The Figure Waltz is a simplified version of the Viennese Waltz. It is devoid of complex movements. The basis of the dance is based on whirling. In this case, the partner is allowed to get on one knee and rotate his companion around him. Due to its simplicity and romance, this kind of waltz became the first dance of the newlyweds at the wedding.

Waltz and music

The fast, romantic dance managed to win the hearts of not only European secular people, but also composers. It was the waltz that became the muse for many famous personalities whose lives were filled with music.

  • Franz Schubert liked to please his friends with a cheerful piano playing in one of the Viennese taverns. He improvised various melodies, among which the waltz sounded most often. While Franz masterfully touched the keys, those around him danced. He did not seek to write down all the compositions composed on the go. Only the brightest and most memorable, which the author did not give names, remained on paper. This did not prevent Schubert's waltzes from becoming a musical legacy.

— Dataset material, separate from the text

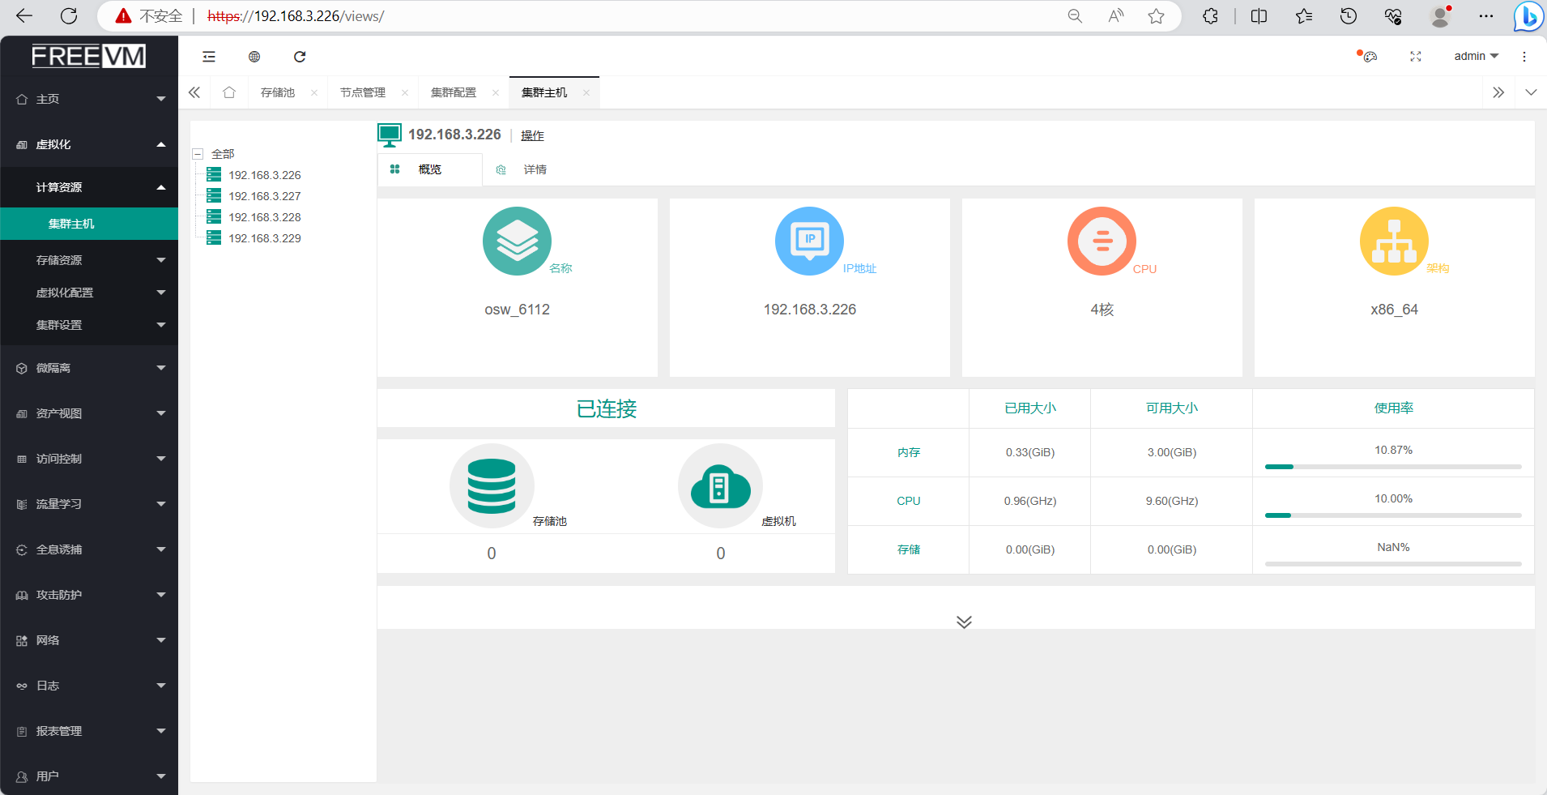Open the admin user dropdown
The height and width of the screenshot is (795, 1547).
pos(1476,57)
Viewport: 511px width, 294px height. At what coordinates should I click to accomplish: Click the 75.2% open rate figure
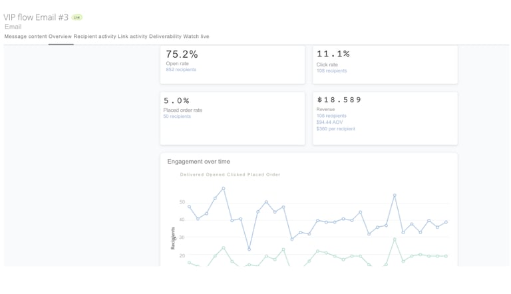[182, 55]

  • The acquaintance of the young Fryderyk Chopin with the waltz, most likely, happened in the village of Shafarne, where he spent his summer holidays. Rest was not complete without rural holidays, at which young people waltzed to the sounds of the violin. Fryderyk was also honored to dance with a young lady. Since then, his world has been forever filled with waltz. In total, he composed 17 compositions, or rather, only they have come down to us in print.

  • Alexander Sergeevich Griboyedov had a passion for two types of art: literature and music. And if the comedy "Woe from Wit" is known to many since school days, then two of his waltzes have gone unnoticed by some. Why are there only two? Unfortunately, Alexander Sergeevich rarely wrote down his works on music paper, although he was popular in Moscow and St. Petersburg musical societies.

  • Violin playing young Johann Strauss studied with musicians who performed in his father's tavern. But Franz Strauss was against his son playing music - the boy was sent as an apprentice to a bookbinder. But in spite of everything, life brought him to the world of music. Strauss composed the original waltzes and originally played them at the Burning Cock Inn. In total, he wrote more than 150 waltzes and became one of the creators of the Viennese waltz.

  • Composer-playwright Pyotr Ilyich Tchaikovsky enjoyed composing waltzes for operas, ballets, romances and suites.